On Jan. 14 and 15 there will be student screenings of “50 Children: The Rescue Mission of Mr. and Mrs. Kraus,” at Independence Park Theater.
On Jan. 17 at 7:30 p.m., “The Wonders” is about a slacker, a private investigator and a femme fatale who join forces to rescue an abducted holy man. The film, which explores the idea of messianic cults that misuse funds finagled from followers, uses hand-drawn animation to show the protagonist’s overactive imagination with Jerusalem as a Wonderland.
The festival concludes on Jan. 18 at 1:30 p.m. with a double feature of “Quality Balls: The David Steinberg Story” and “Under the Same Sun.”
Steinberg directed some of the most successful situation comedies of the last 20 years, including “Seinfeld,” “Mad About You,” “Golden Girls” and “Curb Your Enthusiasm.” The film includes backstage stories from Jerry Seinfeld, Larry David, Larry Charles, David Bianculli, Bob Einstein and others.
“Under the Same Sun” follows a Palestinian businessman and an Israeli businessman as they try to forge a business relationship, dealing with unique personal and political challenges in a society where there is a strong stigma about working with “the other,” from both family and community.
Tickets are $8.50, available online or at the Manship Theatre box office.
Jewish Cinema Mississippi
Jewish Cinema Mississippi begins on Jan. 21 at 7 p.m. with “Sukkot in Warsaw,” which portrays the Jewish community in Warsaw today.
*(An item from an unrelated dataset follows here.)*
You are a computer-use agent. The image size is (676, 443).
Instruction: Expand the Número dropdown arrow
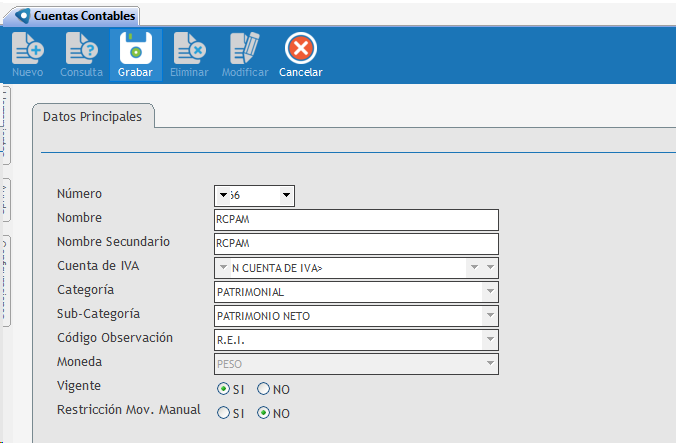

The children of Holocaust survivors celebrate Sukkot in the area where the Warsaw Ghetto stood, and college students in Warsaw’s Moishe House describe what it means to be Jewish in 21st century Poland.
Following the Warsaw film, “The Dove Flyer” will be screened, detailing how in 1950 and 1951, the 130,000-strong ancient Jewish community of Iraq ceased to exist, fleeing to Israel.
On Jan. 22 at 7 p.m., “Under the Same Sun,” which was also at the Baton Rouge festival, will be screened.
“Wandering Rabbi” opens the Jan. 24 festivities at 7 p.m., followed by “Hill Start,” a comic drama about a family in Jerusalem. After the mother goes into a coma following a car accident, the family tries everything possible to bring her back.
On Jan. 25 at 2 p.m., the festival’s final day opens with “Broken Branches.” The story of a 14-year-old girl who is sent from Poland to Israel just before World War II is told through the animations of her granddaughter.
The festival concludes with “The Zigzag Kid,” a family drama about Nono, who wants to be like his father, who is a police inspector, but he keeps getting into trouble. Two days before his Bar Mitzvah, he is sent to his uncle to get him back on track. On the way, he encounters a master burglar who is an old acquaintance of his father, and takes off with him.
Individual tickets are $10 for adults, $5 for students. A festival pass is $35 for adults, $15 for students before Jan. 18.